My colleagues often mock me for my faith in human sciences, “Studying cultures and people in the age of algorithms, you just need data and machine learning model” they said. I’ve been an engineer by profession for a decade, but to develop new perspectives on the characteristics of our product, I interpret data points and anthropological input across information systems.

I try not to see people as numbers, but as individuals. Choosing a group and then understanding them should be the goal. All great companies are based on an insight into how to serve a group of people in a meaningful way. Looking at and listening to people is better than asking them.

My job is to listen, not just to people but also to the world they make for themselves, their tone, intentions, and moments of silence. Listening requires more than just registering sounds. It means decoding them, from the most distinct, to the quiet and the obscure. I stay in the unfamiliar for as long as something is meaningful. I’ve found that when exploring the unknown, learning to decode its sounds pays off.

Like learning a new language it involves building sensitivity towards the words, interactions, and the gestures which give rhythm to a culture. In my work listening is not passive. It takes risks to get real answers. The key for me is learning how to maintain an insider-outsider role - keeping up the rhythm of a conversion while at the same time being able to take a step back to interpret, probe, and hear what’s not being said.

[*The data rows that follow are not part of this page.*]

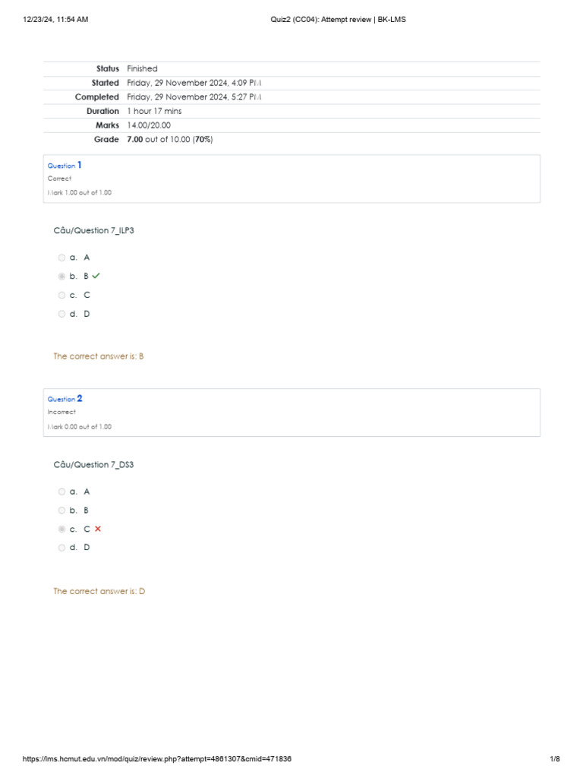The image size is (583, 778).
Task: Click 'The correct answer is: D' feedback text
Action: pyautogui.click(x=99, y=591)

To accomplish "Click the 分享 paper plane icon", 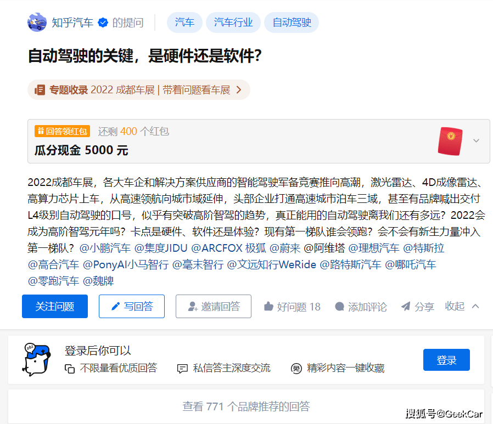I will (x=406, y=306).
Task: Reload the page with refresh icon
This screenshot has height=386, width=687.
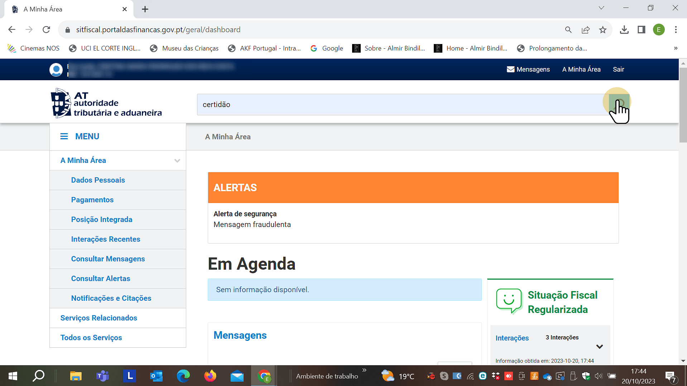Action: tap(46, 30)
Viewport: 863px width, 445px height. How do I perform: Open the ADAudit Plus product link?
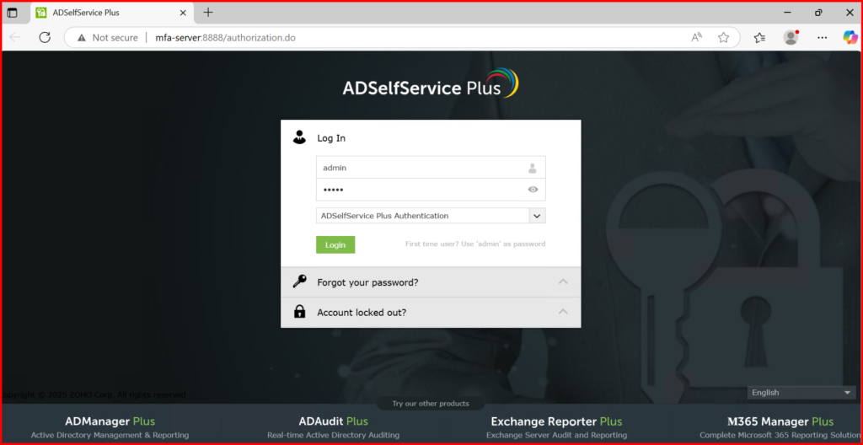[x=333, y=421]
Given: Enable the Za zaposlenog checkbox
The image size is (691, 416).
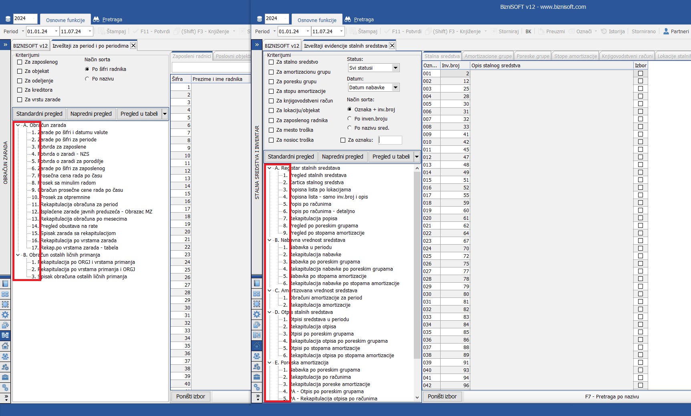Looking at the screenshot, I should tap(20, 62).
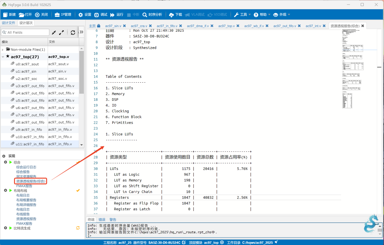Click the green run arrow beside 综合

click(x=10, y=162)
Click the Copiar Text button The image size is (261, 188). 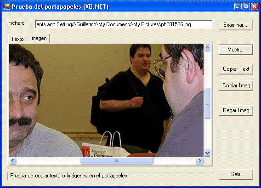click(x=236, y=69)
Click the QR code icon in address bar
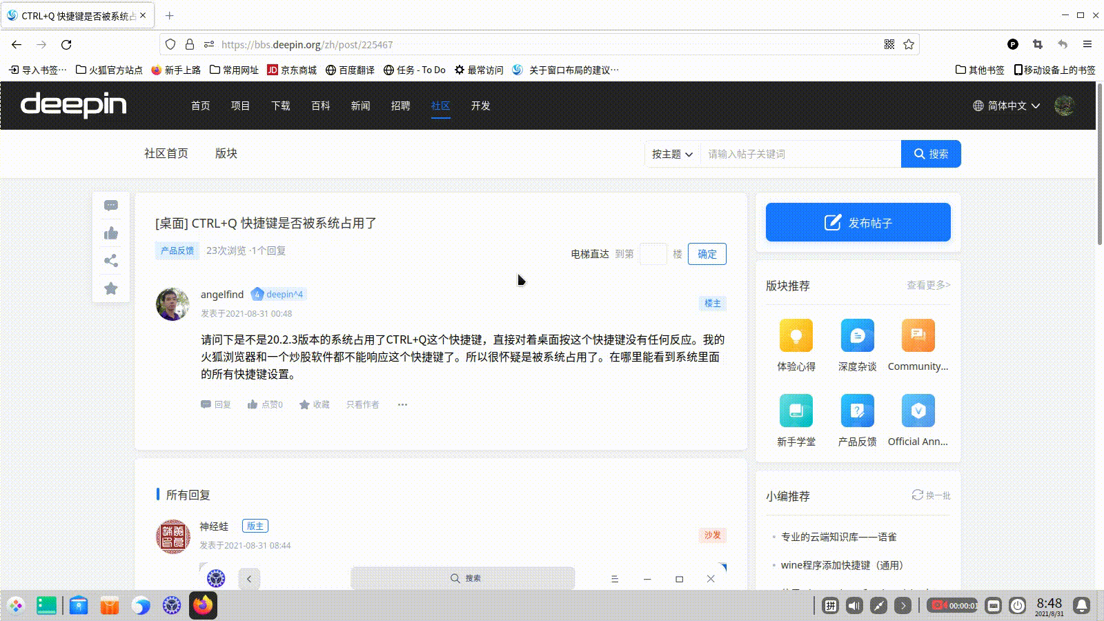1104x621 pixels. (x=889, y=45)
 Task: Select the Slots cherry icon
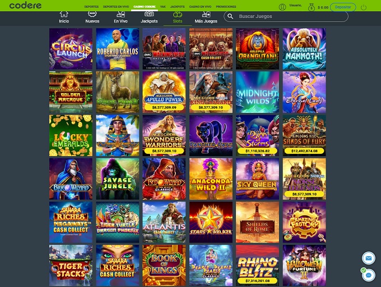(x=178, y=15)
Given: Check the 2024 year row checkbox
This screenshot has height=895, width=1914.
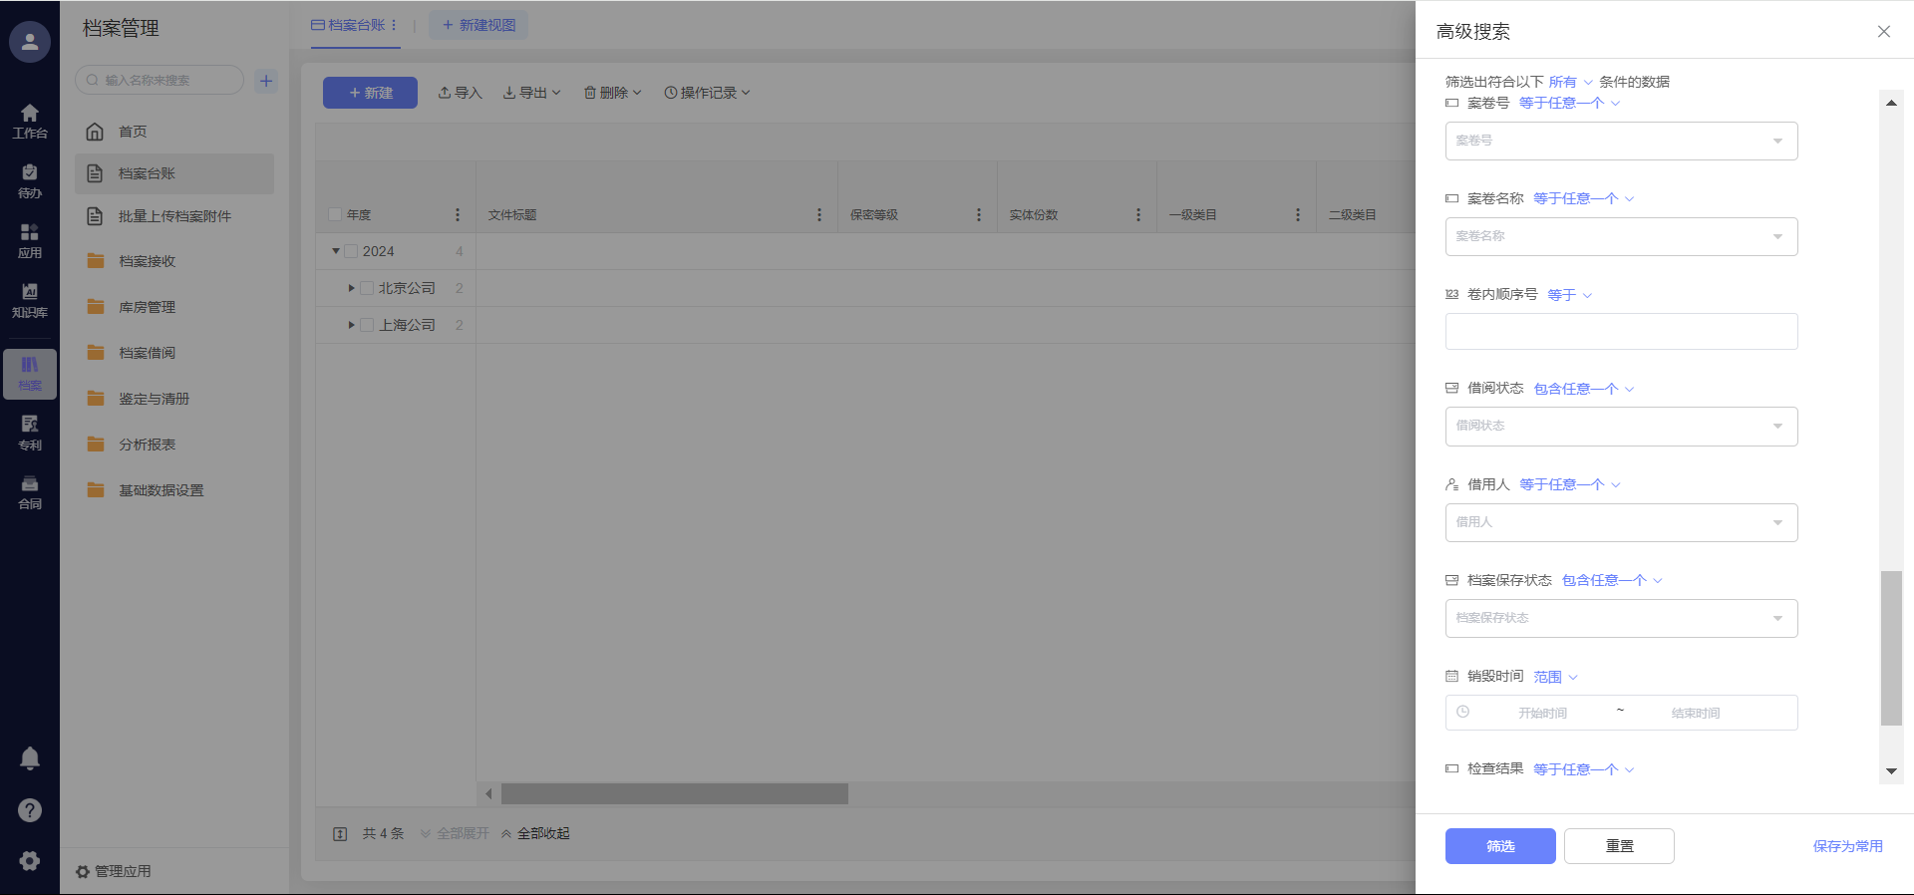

The most exciting part of the work is its dynamic element. I’ve travelled around the world and seen my hypotheses turned on their heads. The critical factor - the linking piece often ends up being a surprise - is something I identify only when running back through the data and seeing it in the context of the whole. This whole is the entire experience of the culture, the people I’ve met, and the odd things that were mentioned in passing. Sometimes, one phrase can make everything else make sense.

Studying people is not a linear process. It is often blurry, ambiguous, and yields responses slowly. But I always leave the field feeling like I’ve seen something true. The reality of the place or a phenomenon dons on me later; not in a flash of insight but through the rigorous process of creating meaning.